Wednesday, July 16, 2014: 4:30 PM
Room: 423
Oral Presentation
Sylvie OCTOBRE , Ministère de la Culture, France
Nicole GALLANT , Centre - Urbanisation Culture Société, OJS, QUEBEC, Canada
‘Cosmopolitanism’ is often used in relation to ethics, politics and migration. But it is seldom employed regarding common and ordinary situations, such as everyday cultural consumption (Cicchelli and Octobre, 2013). However, recent research reveals that in France and Quebec (Donnat, 2008; Octobre et al, 2010; Pronovost, 2013; Poirier, 2012), there is a growing proportion of foreign products and contents in cultural consumption, as well as in tastes, norms, references and representations, especially among young people. Without eluding the dynamics of local cultures, hybridization and mixing (Amselle, 1992), this “de facto” cosmopolitanism is deeply intertwined with the globalization of cultural industries. It may produce in individuals a feeling of cosmopolitanism regarding interests, attachments and imaginaries (Appadurai, 1996), or a feeling of belonging (Gallant, 2012).

Do young people become cosmopolitan via the globalization of the cultural products they consume and their cultural habits (information media, cinema and theater attendance, Internet use and language practices, etc.)?

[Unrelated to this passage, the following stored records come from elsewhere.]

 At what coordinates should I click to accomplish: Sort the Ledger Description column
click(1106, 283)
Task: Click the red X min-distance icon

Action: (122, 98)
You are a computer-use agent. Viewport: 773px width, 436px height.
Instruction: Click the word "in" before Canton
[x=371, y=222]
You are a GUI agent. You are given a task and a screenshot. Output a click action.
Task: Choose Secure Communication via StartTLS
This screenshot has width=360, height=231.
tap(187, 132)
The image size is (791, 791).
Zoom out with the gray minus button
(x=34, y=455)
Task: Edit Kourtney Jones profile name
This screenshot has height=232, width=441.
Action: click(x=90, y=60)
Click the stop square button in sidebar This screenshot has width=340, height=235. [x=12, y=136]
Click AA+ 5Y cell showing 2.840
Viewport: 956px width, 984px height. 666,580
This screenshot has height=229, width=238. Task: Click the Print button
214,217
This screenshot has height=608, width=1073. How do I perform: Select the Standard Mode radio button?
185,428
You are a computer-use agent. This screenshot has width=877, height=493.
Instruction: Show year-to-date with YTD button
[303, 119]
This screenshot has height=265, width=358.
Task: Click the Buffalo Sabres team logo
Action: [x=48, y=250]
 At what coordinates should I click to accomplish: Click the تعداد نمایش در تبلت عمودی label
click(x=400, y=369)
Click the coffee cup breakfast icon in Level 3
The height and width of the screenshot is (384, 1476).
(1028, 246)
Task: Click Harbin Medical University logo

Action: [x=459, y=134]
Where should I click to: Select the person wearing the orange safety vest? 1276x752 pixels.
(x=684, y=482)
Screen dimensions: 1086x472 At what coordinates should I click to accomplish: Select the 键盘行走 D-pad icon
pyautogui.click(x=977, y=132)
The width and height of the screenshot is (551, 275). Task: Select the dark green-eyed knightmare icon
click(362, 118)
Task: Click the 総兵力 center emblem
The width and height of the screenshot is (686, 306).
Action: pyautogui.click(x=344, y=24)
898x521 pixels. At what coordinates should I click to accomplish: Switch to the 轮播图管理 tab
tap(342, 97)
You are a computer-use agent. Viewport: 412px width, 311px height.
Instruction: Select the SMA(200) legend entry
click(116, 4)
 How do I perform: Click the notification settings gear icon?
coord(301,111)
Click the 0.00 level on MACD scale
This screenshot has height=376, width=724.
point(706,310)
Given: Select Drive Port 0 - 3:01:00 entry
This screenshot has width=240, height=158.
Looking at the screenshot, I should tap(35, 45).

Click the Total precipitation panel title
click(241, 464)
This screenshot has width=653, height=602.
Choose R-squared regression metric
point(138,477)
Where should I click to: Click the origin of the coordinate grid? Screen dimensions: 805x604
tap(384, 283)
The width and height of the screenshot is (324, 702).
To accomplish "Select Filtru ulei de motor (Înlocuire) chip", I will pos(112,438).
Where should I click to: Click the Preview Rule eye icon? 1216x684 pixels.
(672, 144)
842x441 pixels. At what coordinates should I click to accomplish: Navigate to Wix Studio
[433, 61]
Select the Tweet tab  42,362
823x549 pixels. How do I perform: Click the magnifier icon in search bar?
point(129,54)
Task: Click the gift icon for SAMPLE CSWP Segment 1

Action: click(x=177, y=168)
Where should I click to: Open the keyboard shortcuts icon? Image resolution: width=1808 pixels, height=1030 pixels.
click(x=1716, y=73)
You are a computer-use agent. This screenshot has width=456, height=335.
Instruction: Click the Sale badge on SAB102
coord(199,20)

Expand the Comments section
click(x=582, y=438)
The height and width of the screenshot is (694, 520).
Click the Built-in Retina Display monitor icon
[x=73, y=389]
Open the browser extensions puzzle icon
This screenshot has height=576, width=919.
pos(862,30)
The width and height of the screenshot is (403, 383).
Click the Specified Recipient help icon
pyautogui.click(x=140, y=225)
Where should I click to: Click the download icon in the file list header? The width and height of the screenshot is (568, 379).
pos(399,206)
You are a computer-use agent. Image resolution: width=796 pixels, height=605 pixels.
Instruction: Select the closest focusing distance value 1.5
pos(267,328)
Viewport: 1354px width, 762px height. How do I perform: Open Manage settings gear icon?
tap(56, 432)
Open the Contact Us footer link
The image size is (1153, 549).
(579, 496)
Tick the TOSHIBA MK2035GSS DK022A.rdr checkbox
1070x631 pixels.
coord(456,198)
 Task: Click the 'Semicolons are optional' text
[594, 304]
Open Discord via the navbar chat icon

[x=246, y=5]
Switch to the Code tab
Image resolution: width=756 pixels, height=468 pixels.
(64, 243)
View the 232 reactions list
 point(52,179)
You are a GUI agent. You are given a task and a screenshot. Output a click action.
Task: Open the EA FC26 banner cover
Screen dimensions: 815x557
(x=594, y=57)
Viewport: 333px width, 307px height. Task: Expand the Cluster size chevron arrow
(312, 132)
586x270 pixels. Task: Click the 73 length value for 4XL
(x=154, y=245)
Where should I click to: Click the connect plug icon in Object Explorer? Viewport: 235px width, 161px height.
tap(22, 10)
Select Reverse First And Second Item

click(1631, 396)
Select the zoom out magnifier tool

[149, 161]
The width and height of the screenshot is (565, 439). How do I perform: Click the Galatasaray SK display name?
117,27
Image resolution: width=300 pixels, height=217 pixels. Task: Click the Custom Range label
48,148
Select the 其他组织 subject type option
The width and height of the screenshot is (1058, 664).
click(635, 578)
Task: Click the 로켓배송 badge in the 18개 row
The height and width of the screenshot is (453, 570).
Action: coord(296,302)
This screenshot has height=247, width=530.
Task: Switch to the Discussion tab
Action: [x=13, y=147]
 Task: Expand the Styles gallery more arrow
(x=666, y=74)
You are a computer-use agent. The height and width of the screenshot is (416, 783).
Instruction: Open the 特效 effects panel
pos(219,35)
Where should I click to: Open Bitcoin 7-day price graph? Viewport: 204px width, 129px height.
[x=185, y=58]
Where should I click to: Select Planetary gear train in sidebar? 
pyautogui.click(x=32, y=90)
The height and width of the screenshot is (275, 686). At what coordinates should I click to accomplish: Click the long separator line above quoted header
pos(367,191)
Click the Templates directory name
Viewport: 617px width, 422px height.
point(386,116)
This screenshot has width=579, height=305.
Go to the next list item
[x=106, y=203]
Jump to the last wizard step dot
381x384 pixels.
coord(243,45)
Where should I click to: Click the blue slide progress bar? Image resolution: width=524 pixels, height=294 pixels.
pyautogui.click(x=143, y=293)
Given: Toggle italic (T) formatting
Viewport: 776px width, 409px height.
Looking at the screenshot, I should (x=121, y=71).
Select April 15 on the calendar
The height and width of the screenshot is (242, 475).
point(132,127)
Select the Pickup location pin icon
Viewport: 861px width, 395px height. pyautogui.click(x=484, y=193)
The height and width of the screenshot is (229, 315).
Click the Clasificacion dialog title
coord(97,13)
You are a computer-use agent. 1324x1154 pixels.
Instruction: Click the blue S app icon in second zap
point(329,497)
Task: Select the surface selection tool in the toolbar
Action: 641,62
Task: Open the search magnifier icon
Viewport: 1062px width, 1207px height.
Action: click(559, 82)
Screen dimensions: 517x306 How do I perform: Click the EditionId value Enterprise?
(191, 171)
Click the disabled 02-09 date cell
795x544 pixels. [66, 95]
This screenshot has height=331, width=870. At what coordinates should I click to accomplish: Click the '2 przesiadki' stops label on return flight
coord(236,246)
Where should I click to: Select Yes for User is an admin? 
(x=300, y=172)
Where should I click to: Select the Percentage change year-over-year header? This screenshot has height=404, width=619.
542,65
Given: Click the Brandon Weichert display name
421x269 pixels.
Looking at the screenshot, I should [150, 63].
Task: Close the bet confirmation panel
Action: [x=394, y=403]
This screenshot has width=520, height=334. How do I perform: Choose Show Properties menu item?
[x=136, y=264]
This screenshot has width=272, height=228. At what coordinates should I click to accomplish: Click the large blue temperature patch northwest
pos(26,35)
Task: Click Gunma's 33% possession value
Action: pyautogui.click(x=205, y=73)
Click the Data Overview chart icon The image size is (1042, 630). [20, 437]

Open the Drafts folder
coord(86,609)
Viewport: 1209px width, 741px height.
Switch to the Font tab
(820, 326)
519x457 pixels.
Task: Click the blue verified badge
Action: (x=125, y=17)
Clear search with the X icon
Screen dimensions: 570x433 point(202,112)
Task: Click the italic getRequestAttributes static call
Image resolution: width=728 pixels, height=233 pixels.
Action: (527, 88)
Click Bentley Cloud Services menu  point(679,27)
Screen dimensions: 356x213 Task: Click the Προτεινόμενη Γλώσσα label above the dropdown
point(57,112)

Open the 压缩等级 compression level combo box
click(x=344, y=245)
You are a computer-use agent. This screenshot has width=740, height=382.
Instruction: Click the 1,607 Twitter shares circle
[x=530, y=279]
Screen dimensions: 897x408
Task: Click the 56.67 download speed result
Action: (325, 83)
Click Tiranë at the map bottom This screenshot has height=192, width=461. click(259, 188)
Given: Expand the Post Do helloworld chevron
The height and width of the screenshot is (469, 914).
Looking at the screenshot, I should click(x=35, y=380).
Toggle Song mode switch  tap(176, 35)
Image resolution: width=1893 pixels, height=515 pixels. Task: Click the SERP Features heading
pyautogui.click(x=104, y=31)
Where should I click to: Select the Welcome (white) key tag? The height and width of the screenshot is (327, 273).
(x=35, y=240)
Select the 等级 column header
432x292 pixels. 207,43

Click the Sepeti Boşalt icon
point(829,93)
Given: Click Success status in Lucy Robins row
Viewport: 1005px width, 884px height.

This perspective enables a reformulation of the question of “distinction” (Daloz, 2013) in two ways which are central to both the sociology of culture and the sociology of social groups. First, it questions the “cultural distinction” and the cultural legitimacy it is based on, either in Bourdieu’s classical view (1979), or in modernized versions, such as omnivorism (Peterson, 1996), or individual plurality (Lahire, 2006). Second, its calls into question the “social distinction”, through the reconfiguration of secondary factors which mark new lines of fragmentation in young people’s cultural universes (Octobre, 2010). This talk will address these question through a comparison between France and Quebec, within a mixed-method (qualitative and quantitative) research program.